» Dataset records
○ ○ ○ ○ ○ ○ ○

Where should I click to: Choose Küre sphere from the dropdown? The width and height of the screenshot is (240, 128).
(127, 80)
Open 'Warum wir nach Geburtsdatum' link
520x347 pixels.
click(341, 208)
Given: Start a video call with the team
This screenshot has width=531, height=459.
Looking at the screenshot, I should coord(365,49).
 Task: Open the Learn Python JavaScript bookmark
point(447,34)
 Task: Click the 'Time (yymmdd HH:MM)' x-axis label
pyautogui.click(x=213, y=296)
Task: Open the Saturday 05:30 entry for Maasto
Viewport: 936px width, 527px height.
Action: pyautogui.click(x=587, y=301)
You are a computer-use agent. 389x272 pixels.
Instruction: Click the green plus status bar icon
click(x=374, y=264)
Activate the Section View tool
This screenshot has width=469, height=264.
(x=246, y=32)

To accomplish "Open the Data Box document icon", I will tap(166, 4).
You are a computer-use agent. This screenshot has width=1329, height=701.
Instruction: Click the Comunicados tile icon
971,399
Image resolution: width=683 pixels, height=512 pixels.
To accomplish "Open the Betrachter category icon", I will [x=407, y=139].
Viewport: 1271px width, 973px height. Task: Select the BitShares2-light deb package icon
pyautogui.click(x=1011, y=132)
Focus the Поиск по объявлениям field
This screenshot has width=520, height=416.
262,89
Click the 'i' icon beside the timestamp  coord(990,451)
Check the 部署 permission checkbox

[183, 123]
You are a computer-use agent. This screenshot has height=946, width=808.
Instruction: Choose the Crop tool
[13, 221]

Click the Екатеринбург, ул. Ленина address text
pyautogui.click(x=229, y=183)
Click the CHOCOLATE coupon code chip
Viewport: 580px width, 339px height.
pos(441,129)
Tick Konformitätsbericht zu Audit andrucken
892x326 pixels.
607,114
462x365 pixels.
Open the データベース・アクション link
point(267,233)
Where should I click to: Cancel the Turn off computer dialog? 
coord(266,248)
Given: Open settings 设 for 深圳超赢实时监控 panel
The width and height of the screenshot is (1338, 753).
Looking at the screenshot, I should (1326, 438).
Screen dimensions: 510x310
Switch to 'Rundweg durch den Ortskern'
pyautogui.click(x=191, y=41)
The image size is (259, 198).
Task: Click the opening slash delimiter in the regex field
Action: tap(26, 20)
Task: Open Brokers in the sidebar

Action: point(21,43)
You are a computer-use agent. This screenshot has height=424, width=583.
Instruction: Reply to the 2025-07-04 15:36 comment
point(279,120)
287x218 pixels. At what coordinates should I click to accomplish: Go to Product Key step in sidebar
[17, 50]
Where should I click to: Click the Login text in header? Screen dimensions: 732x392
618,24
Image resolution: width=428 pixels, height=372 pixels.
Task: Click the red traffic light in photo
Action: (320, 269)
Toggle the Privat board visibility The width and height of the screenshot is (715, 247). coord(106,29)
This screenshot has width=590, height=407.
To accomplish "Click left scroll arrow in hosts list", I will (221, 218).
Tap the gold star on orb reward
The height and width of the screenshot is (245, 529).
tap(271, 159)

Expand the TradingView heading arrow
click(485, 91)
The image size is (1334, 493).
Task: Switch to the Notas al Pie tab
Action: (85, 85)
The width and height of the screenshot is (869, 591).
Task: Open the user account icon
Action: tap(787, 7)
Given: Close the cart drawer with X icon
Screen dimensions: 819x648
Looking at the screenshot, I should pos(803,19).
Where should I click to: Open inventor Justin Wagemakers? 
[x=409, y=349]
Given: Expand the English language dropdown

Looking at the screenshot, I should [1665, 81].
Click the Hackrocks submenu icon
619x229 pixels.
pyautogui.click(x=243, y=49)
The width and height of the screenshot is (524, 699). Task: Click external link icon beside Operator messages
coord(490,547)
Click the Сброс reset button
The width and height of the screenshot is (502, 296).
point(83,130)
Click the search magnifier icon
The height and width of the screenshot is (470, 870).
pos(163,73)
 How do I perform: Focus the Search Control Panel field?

○ ○ ○ ○ ○ ○ ○

» Description of the task
Print exactly, and only, the lines beginning at the top of the listing and ending at the line with "has width=1329, height=701.".

» Solution to this exercise
Where should I click to: Choose Küre sphere from the dropdown? The width and height of the screenshot is (240, 128).
(127, 80)
Open 'Warum wir nach Geburtsdatum' link
520x347 pixels.
click(341, 208)
Given: Start a video call with the team
This screenshot has width=531, height=459.
Looking at the screenshot, I should coord(365,49).
 Task: Open the Learn Python JavaScript bookmark
point(447,34)
 Task: Click the 'Time (yymmdd HH:MM)' x-axis label
pyautogui.click(x=213, y=296)
Task: Open the Saturday 05:30 entry for Maasto
Viewport: 936px width, 527px height.
Action: pyautogui.click(x=587, y=301)
You are a computer-use agent. 389x272 pixels.
Instruction: Click the green plus status bar icon
click(x=374, y=264)
Activate the Section View tool
This screenshot has width=469, height=264.
(x=246, y=32)

To accomplish "Open the Data Box document icon", I will tap(166, 4).
You are a computer-use agent. This screenshot has width=1329, height=701.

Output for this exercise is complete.